▸ **Task goal**
Reproduce only the lines from the one containing "Refund Policy (69, 2441)" through the end of the data, exactly as they stand.

▸ **Stored records**
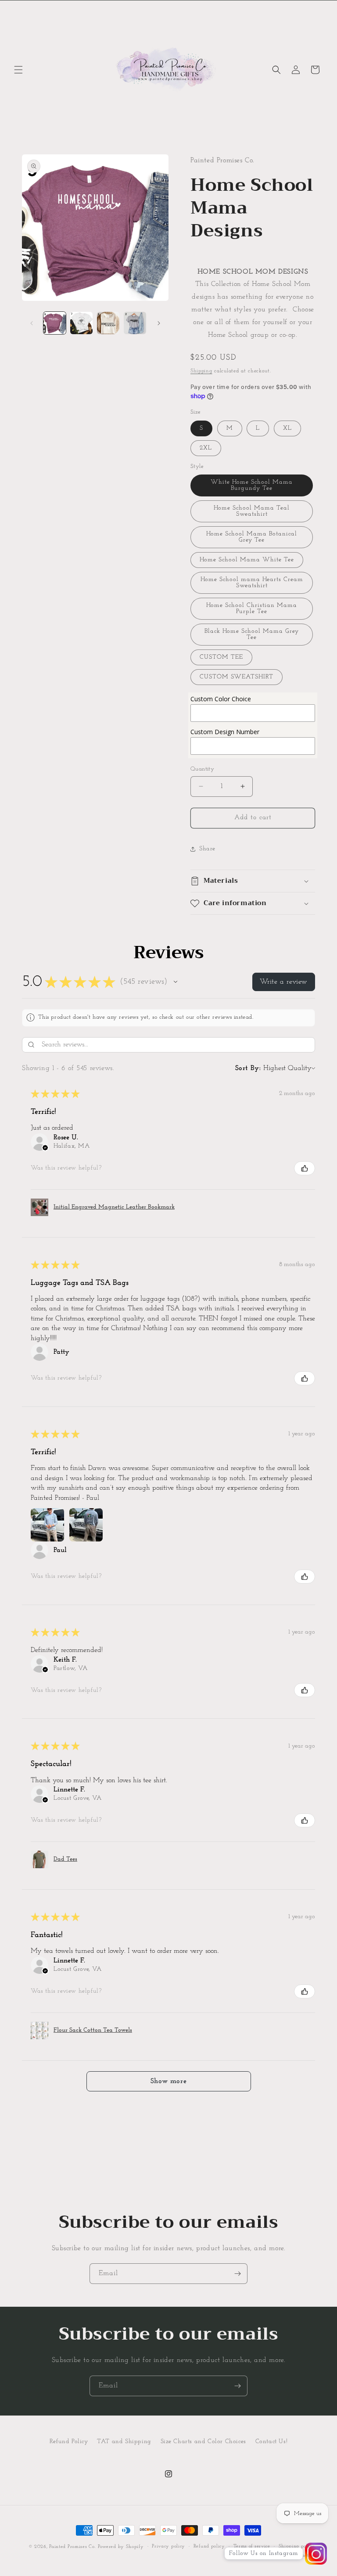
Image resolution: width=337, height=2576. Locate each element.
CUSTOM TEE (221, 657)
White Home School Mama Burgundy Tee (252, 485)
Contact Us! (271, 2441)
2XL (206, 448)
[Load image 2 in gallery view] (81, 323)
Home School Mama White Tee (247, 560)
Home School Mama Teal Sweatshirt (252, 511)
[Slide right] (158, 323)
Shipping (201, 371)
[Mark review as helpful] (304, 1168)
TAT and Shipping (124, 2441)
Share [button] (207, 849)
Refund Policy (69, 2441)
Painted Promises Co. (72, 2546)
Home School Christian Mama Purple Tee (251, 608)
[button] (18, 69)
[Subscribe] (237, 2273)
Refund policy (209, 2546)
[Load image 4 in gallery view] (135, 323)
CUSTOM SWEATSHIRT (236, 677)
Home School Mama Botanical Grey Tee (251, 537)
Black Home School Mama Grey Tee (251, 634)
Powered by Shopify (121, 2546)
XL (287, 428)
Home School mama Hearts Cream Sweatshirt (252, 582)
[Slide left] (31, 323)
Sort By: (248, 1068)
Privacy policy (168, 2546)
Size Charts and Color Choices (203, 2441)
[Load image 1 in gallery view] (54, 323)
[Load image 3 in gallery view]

▸ **Task response**
Refund Policy (69, 2441)
Painted Promises Co. (72, 2546)
Home School Christian Mama Purple Tee (251, 608)
[button] (18, 69)
[Subscribe] (237, 2273)
Refund policy (209, 2546)
[Load image 4 in gallery view] (135, 323)
CUSTOM SWEATSHIRT (236, 677)
Home School Mama Botanical Grey Tee (251, 537)
Black Home School Mama Grey Tee (251, 634)
Powered by Shopify (121, 2546)
XL (287, 428)
Home School mama Hearts Cream Sweatshirt (252, 582)
[Slide left] (31, 323)
Sort By: (248, 1068)
Privacy policy (168, 2546)
Size Charts and Color Choices (203, 2441)
[Load image 1 in gallery view] (54, 323)
[Load image 3 in gallery view]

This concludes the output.